──────── DATA SECTION ────────
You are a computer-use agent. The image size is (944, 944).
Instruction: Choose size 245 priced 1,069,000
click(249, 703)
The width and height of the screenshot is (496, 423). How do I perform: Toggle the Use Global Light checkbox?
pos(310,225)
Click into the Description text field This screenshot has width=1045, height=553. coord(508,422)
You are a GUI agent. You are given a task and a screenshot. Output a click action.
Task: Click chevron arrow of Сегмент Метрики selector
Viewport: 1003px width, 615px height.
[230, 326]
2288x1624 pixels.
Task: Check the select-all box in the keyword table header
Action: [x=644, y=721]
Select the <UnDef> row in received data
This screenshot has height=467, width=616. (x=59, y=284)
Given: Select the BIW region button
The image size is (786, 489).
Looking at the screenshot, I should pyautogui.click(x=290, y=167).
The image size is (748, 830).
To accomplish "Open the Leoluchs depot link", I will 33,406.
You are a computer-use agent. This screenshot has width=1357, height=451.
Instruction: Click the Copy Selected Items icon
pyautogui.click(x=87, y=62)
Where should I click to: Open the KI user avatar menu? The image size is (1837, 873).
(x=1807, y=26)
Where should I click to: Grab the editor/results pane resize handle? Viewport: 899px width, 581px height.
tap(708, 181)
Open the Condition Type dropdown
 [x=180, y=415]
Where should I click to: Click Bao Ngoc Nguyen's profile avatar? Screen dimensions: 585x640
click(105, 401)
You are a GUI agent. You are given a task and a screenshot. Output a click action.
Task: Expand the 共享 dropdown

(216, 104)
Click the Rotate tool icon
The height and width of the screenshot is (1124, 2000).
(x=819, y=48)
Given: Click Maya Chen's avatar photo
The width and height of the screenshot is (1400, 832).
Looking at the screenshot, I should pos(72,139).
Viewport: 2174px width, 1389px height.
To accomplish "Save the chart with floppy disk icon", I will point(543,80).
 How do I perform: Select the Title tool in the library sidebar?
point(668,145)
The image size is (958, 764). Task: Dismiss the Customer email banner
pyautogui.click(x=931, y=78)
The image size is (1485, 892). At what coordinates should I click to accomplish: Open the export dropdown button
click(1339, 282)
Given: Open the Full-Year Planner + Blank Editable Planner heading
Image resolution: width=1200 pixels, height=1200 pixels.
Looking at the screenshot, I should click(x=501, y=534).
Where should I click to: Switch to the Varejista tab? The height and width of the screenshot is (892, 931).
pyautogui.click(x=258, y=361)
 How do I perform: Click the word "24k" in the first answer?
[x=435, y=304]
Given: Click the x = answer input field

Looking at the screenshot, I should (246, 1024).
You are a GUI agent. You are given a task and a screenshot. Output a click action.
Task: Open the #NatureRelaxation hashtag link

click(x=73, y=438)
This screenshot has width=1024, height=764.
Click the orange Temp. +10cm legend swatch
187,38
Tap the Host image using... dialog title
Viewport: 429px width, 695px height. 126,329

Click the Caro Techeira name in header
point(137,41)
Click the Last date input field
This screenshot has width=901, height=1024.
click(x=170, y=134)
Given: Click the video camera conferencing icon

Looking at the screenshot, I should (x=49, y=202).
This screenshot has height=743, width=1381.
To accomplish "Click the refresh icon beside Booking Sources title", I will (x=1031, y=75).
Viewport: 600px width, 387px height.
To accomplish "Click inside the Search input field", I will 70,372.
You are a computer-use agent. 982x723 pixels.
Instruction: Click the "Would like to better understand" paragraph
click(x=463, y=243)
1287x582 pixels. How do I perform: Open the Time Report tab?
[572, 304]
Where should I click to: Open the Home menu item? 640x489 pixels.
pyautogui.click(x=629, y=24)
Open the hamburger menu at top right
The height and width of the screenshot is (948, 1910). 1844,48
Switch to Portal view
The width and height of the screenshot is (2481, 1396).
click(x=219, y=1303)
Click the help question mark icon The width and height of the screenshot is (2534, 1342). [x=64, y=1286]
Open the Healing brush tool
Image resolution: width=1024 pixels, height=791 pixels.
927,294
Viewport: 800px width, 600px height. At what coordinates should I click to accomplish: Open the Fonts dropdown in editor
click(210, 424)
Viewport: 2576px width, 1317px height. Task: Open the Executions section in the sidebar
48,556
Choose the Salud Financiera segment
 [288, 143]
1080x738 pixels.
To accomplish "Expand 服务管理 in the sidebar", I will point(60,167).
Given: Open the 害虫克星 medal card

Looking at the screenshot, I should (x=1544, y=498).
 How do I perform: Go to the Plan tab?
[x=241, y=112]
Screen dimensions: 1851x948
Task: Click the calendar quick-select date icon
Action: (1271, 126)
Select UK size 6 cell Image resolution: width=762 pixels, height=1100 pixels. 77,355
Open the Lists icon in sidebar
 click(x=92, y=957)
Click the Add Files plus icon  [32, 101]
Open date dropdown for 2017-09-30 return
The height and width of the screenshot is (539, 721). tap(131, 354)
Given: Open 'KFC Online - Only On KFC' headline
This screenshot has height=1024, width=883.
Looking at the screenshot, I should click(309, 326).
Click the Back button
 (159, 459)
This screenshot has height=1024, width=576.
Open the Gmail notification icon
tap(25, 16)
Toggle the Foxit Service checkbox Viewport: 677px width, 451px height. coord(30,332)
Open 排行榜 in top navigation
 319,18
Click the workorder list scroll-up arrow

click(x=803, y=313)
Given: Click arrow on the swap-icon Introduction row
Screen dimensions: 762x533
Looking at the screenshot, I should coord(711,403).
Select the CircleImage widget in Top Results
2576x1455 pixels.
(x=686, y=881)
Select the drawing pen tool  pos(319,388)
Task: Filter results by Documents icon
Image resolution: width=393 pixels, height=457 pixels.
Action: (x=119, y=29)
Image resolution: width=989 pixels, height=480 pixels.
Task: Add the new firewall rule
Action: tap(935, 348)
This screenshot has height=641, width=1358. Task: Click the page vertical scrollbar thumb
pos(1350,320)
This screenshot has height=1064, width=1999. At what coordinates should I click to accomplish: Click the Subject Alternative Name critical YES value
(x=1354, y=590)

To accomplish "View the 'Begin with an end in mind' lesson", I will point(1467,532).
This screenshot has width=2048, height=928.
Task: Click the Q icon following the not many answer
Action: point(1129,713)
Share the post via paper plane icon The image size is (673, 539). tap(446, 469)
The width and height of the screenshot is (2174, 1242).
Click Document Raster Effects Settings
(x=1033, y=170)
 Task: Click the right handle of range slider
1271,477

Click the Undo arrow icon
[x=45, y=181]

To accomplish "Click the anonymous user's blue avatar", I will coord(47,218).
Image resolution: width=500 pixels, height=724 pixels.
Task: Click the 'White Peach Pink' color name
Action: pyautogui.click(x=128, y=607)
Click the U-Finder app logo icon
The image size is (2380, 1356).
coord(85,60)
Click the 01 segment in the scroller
────────
Please retype everything in the listing above, from the line containing "Click into the" down to the line containing "should pyautogui.click(x=290, y=167).", both included.

## WRITTEN RESPONSE
Click into the Description text field This screenshot has width=1045, height=553. coord(508,422)
You are a GUI agent. You are given a task and a screenshot. Output a click action.
Task: Click chevron arrow of Сегмент Метрики selector
Viewport: 1003px width, 615px height.
[230, 326]
2288x1624 pixels.
Task: Check the select-all box in the keyword table header
Action: [x=644, y=721]
Select the <UnDef> row in received data
This screenshot has height=467, width=616. (x=59, y=284)
Given: Select the BIW region button
The image size is (786, 489).
Looking at the screenshot, I should pyautogui.click(x=290, y=167).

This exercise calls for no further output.